DATA PROVIDED:
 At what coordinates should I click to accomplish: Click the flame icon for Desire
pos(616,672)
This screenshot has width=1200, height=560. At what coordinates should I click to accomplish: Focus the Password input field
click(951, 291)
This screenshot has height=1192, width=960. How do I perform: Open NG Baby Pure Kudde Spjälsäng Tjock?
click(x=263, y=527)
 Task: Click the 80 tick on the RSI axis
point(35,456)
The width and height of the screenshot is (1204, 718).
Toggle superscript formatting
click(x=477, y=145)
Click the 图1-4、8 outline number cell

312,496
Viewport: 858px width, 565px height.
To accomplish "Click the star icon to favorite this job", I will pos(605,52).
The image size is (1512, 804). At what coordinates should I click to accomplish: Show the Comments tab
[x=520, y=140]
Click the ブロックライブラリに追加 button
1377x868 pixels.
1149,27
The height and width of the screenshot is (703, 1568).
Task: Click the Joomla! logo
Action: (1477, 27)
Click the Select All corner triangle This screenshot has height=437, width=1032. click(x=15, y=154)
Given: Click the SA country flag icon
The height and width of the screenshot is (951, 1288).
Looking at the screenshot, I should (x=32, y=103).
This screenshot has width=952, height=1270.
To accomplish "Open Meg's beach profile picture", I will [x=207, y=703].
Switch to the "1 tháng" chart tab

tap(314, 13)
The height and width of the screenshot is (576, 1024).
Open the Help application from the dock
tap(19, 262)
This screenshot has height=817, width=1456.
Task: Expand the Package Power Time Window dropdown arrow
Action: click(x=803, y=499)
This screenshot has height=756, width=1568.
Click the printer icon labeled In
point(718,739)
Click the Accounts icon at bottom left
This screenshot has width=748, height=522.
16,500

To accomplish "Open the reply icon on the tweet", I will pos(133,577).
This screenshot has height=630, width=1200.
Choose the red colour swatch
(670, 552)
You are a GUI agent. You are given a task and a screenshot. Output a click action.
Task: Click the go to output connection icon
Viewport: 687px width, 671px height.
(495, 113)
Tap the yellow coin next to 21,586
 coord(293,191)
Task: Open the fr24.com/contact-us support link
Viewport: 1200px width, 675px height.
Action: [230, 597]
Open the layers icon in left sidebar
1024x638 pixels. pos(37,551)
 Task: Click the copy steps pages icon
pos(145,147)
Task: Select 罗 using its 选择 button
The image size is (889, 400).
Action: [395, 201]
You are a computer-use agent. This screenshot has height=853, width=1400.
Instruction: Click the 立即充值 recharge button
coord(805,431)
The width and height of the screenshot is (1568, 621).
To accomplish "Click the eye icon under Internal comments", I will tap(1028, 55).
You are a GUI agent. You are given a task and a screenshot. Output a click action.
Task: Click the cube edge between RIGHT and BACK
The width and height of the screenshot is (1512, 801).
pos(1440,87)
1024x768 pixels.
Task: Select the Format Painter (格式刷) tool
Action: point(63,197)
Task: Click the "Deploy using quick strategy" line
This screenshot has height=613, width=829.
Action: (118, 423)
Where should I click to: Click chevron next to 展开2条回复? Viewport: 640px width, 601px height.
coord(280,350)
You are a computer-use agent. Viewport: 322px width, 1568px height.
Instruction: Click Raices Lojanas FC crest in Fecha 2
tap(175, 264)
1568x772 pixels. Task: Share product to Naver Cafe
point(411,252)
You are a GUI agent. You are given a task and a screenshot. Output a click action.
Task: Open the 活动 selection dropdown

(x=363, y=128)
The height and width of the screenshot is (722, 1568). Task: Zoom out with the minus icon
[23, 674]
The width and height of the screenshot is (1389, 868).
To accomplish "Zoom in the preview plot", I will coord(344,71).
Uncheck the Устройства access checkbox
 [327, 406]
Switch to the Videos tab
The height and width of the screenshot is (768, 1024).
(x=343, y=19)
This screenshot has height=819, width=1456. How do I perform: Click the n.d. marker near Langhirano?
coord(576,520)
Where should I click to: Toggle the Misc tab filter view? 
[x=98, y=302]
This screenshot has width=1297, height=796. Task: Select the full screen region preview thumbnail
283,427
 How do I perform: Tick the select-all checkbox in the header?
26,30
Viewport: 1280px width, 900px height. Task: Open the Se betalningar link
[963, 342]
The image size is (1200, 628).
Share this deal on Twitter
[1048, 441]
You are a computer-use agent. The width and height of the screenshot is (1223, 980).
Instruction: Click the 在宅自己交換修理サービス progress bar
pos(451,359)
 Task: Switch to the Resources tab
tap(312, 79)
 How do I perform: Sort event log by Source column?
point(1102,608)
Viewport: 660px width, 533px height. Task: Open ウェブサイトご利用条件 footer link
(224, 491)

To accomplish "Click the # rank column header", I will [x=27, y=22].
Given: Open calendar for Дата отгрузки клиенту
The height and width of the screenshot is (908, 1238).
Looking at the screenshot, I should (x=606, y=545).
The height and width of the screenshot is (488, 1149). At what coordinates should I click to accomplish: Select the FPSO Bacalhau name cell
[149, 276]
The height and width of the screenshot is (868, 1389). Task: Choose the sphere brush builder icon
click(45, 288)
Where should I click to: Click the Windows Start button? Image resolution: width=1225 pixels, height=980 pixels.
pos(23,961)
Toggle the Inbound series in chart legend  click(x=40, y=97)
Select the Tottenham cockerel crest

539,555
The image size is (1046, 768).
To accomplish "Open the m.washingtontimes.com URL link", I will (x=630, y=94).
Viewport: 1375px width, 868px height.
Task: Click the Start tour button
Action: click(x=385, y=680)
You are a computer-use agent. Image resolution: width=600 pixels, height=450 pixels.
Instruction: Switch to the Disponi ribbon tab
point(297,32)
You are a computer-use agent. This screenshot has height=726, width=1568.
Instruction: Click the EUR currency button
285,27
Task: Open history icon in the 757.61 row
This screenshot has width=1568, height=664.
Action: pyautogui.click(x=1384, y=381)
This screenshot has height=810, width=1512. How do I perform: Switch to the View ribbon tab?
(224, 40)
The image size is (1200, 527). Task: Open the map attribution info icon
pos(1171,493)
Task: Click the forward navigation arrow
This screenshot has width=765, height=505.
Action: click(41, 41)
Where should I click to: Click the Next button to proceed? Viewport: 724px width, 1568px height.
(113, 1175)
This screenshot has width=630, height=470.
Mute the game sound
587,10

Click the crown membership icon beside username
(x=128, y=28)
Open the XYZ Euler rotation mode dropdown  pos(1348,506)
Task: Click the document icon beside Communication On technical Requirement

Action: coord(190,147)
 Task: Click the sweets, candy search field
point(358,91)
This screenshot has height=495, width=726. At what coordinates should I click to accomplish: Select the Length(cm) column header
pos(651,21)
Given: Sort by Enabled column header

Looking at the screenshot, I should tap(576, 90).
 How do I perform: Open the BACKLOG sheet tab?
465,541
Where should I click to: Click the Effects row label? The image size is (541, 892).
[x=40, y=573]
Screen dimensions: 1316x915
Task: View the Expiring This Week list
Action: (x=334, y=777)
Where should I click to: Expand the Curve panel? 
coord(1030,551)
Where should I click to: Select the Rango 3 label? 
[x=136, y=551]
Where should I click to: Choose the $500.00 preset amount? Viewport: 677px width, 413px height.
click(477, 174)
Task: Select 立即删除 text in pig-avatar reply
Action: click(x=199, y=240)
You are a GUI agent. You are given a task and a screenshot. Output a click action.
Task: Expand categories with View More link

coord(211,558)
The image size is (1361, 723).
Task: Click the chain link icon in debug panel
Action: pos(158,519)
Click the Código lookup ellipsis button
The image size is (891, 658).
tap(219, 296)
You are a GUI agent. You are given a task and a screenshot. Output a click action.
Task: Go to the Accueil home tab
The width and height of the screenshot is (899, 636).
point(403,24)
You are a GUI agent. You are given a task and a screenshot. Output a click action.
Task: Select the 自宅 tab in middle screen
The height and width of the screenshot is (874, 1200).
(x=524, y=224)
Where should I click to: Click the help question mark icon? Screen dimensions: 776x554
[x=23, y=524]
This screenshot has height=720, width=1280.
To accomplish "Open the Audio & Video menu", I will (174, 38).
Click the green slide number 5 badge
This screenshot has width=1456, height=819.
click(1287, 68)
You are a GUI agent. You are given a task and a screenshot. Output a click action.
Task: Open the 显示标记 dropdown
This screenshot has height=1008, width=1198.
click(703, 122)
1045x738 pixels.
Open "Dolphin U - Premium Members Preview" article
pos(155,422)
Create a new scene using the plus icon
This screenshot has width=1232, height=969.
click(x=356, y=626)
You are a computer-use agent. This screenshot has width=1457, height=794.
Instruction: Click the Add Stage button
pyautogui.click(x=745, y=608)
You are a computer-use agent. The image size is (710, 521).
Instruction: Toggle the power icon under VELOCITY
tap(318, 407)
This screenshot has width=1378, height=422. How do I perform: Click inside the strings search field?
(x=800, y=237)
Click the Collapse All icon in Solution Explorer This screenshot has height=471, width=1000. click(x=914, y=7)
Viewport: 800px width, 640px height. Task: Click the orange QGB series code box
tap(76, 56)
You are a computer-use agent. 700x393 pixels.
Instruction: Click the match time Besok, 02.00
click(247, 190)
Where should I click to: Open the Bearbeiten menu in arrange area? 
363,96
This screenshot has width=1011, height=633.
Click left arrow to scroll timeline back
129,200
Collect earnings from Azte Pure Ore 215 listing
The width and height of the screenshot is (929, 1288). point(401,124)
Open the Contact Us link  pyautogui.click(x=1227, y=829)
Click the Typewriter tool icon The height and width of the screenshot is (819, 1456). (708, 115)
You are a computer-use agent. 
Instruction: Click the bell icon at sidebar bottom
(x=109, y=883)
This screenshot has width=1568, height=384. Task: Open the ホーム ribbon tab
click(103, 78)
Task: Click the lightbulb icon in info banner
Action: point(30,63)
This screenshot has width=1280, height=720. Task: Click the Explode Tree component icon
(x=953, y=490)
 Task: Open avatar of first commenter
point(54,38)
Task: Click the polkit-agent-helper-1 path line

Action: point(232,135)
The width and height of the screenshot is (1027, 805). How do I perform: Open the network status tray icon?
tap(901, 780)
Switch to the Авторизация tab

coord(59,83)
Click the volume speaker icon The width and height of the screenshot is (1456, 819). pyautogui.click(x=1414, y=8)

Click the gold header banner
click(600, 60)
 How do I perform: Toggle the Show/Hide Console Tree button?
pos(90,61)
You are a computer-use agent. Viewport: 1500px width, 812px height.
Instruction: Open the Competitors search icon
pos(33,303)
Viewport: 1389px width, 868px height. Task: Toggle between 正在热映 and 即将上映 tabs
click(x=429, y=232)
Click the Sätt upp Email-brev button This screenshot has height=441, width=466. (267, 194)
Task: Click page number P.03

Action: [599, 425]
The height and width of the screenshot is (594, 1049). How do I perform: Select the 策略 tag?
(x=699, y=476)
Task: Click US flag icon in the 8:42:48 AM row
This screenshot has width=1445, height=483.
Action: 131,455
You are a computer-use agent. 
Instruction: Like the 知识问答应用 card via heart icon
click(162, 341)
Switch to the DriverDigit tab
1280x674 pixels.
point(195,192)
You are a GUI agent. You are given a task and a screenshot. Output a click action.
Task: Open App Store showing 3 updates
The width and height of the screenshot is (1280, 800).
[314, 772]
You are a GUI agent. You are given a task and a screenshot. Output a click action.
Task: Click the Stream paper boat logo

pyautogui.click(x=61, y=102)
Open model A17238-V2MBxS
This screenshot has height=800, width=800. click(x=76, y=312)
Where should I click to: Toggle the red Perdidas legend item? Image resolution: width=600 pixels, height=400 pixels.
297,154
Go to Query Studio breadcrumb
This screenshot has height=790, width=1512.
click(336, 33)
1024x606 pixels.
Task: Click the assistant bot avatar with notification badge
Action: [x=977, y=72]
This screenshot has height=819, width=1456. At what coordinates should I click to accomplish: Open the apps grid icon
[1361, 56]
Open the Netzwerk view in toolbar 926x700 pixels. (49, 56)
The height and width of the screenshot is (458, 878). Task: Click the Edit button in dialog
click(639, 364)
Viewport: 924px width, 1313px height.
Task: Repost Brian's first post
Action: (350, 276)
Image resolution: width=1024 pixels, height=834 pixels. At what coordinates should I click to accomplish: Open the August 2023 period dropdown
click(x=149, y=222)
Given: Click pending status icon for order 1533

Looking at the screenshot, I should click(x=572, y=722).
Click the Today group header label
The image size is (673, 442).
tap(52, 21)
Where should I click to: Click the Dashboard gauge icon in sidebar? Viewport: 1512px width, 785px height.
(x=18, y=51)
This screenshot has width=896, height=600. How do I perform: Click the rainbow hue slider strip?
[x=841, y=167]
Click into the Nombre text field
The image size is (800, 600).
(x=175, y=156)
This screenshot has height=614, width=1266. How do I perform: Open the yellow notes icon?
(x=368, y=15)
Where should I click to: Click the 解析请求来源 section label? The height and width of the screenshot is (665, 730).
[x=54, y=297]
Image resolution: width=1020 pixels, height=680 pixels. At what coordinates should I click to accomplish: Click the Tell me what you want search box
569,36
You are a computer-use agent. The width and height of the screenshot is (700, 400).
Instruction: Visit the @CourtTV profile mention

EXERCISE TASK: Print the listing again exactly as it appears, from the line containing "This screenshot has height=810, width=1512." through the line containing "[x=23, y=524]".

EXERCISE RESPONSE:
This screenshot has height=810, width=1512. How do I perform: Switch to the View ribbon tab?
(224, 40)
The image size is (1200, 527). Task: Open the map attribution info icon
pos(1171,493)
Task: Click the forward navigation arrow
This screenshot has width=765, height=505.
Action: click(41, 41)
Where should I click to: Click the Next button to proceed? Viewport: 724px width, 1568px height.
(113, 1175)
This screenshot has width=630, height=470.
Mute the game sound
587,10

Click the crown membership icon beside username
(x=128, y=28)
Open the XYZ Euler rotation mode dropdown  pos(1348,506)
Task: Click the document icon beside Communication On technical Requirement

Action: coord(190,147)
 Task: Click the sweets, candy search field
point(358,91)
This screenshot has height=495, width=726. At what coordinates should I click to accomplish: Select the Length(cm) column header
pos(651,21)
Given: Sort by Enabled column header

Looking at the screenshot, I should tap(576, 90).
 How do I perform: Open the BACKLOG sheet tab?
465,541
Where should I click to: Click the Effects row label? The image size is (541, 892).
[x=40, y=573]
Screen dimensions: 1316x915
Task: View the Expiring This Week list
Action: (x=334, y=777)
Where should I click to: Expand the Curve panel? 
coord(1030,551)
Where should I click to: Select the Rango 3 label? 
[x=136, y=551]
Where should I click to: Choose the $500.00 preset amount? Viewport: 677px width, 413px height.
click(477, 174)
Task: Select 立即删除 text in pig-avatar reply
Action: click(x=199, y=240)
You are a GUI agent. You are given a task and a screenshot. Output a click action.
Task: Expand categories with View More link

coord(211,558)
The image size is (1361, 723).
Task: Click the chain link icon in debug panel
Action: pos(158,519)
Click the Código lookup ellipsis button
The image size is (891, 658).
tap(219, 296)
You are a GUI agent. You are given a task and a screenshot. Output a click action.
Task: Go to the Accueil home tab
The width and height of the screenshot is (899, 636).
point(403,24)
You are a GUI agent. You are given a task and a screenshot. Output a click action.
Task: Select the 自宅 tab in middle screen
The height and width of the screenshot is (874, 1200).
(x=524, y=224)
Where should I click to: Click the help question mark icon? Screen dimensions: 776x554
[x=23, y=524]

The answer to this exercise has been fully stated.